# INFORMATION PROVIDED
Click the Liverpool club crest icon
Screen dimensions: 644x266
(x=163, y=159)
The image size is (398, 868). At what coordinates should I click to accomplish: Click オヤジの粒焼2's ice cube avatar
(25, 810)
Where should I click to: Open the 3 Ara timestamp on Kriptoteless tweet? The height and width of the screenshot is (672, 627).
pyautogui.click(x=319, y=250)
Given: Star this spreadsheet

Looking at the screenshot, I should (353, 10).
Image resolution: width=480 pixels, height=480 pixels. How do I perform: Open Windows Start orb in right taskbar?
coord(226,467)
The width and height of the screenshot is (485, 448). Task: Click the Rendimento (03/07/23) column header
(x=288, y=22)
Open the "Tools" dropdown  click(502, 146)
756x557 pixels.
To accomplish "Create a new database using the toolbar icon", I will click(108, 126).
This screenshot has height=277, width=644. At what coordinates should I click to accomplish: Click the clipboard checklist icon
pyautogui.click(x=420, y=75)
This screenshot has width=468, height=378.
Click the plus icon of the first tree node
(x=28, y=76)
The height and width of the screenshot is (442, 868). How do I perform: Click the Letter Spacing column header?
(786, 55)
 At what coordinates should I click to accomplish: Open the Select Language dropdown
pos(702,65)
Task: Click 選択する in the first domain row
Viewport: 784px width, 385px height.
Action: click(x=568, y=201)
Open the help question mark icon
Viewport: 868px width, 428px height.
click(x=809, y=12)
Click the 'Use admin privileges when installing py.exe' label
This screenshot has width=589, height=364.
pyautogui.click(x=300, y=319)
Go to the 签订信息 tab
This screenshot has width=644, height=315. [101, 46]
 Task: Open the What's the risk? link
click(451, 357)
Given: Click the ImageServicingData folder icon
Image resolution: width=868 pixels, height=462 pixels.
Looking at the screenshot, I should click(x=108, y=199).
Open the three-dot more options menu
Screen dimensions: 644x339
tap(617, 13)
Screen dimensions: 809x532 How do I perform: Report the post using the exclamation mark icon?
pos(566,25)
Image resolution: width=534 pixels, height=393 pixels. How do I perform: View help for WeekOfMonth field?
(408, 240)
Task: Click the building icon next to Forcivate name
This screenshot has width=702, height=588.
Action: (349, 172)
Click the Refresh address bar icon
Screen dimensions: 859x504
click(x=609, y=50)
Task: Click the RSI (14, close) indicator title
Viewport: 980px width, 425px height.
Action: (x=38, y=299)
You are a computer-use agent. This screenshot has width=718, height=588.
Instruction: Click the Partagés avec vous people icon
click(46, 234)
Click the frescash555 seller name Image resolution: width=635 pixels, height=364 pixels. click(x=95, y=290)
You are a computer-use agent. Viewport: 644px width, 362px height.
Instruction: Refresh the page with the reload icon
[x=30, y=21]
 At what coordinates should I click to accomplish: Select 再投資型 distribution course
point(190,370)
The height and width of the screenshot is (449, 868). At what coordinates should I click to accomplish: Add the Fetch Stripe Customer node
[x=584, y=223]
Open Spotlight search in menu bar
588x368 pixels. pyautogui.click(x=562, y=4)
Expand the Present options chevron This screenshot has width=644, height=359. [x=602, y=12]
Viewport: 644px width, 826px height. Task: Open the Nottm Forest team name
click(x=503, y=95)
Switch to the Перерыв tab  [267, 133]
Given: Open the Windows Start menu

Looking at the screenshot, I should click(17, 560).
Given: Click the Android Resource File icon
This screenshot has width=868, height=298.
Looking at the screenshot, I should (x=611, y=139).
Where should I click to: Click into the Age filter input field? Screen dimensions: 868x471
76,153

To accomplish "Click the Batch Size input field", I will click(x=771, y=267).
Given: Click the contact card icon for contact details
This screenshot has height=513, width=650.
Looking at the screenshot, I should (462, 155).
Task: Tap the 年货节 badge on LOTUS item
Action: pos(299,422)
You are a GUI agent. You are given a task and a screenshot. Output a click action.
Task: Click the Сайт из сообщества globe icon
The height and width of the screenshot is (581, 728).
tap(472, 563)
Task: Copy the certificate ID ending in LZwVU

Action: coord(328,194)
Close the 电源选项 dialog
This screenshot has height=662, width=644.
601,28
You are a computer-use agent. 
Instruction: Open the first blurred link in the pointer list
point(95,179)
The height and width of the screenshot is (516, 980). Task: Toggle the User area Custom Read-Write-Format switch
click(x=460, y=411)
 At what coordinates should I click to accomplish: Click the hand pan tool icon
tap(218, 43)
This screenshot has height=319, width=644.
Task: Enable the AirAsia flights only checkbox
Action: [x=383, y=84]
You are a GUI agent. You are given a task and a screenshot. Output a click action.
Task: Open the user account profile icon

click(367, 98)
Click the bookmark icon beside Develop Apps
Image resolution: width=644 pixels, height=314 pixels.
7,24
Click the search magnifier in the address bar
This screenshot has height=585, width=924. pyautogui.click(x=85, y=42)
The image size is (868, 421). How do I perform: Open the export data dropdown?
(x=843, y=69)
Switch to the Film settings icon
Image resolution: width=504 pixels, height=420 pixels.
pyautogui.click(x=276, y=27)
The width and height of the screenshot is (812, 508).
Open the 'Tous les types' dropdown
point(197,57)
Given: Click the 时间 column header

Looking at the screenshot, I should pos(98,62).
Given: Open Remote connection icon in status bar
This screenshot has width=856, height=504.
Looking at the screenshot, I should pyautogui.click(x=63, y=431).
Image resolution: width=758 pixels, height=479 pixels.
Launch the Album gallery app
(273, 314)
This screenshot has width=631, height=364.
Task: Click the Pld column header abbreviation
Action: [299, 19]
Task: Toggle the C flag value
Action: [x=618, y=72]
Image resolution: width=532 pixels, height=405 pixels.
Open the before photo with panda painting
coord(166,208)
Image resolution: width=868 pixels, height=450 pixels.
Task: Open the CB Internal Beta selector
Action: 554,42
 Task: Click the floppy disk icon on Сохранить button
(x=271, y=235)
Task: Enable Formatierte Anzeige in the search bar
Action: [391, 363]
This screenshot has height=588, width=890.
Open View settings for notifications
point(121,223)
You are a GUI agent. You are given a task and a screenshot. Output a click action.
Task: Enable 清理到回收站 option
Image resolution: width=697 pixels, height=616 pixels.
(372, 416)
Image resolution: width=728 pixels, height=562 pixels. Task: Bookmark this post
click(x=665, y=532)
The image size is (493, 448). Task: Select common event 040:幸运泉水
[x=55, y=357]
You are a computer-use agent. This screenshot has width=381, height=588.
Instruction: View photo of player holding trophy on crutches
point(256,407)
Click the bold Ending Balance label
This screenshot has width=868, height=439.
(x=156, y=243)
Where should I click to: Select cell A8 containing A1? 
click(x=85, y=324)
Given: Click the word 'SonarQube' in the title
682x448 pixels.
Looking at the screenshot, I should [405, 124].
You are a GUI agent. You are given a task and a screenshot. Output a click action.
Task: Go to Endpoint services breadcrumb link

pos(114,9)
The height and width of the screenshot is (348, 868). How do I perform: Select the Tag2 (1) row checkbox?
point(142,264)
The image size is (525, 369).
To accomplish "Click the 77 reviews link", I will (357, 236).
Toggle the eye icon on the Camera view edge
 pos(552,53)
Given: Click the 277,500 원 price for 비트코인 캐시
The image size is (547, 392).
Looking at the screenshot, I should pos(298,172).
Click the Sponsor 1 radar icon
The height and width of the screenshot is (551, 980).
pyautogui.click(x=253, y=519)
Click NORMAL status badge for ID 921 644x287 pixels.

# WHAT THE EXERCISE ASKS
Based on the records above, how many lines hold the string "status"? Answer with the number by itself.

# EXPECTED ANSWER
2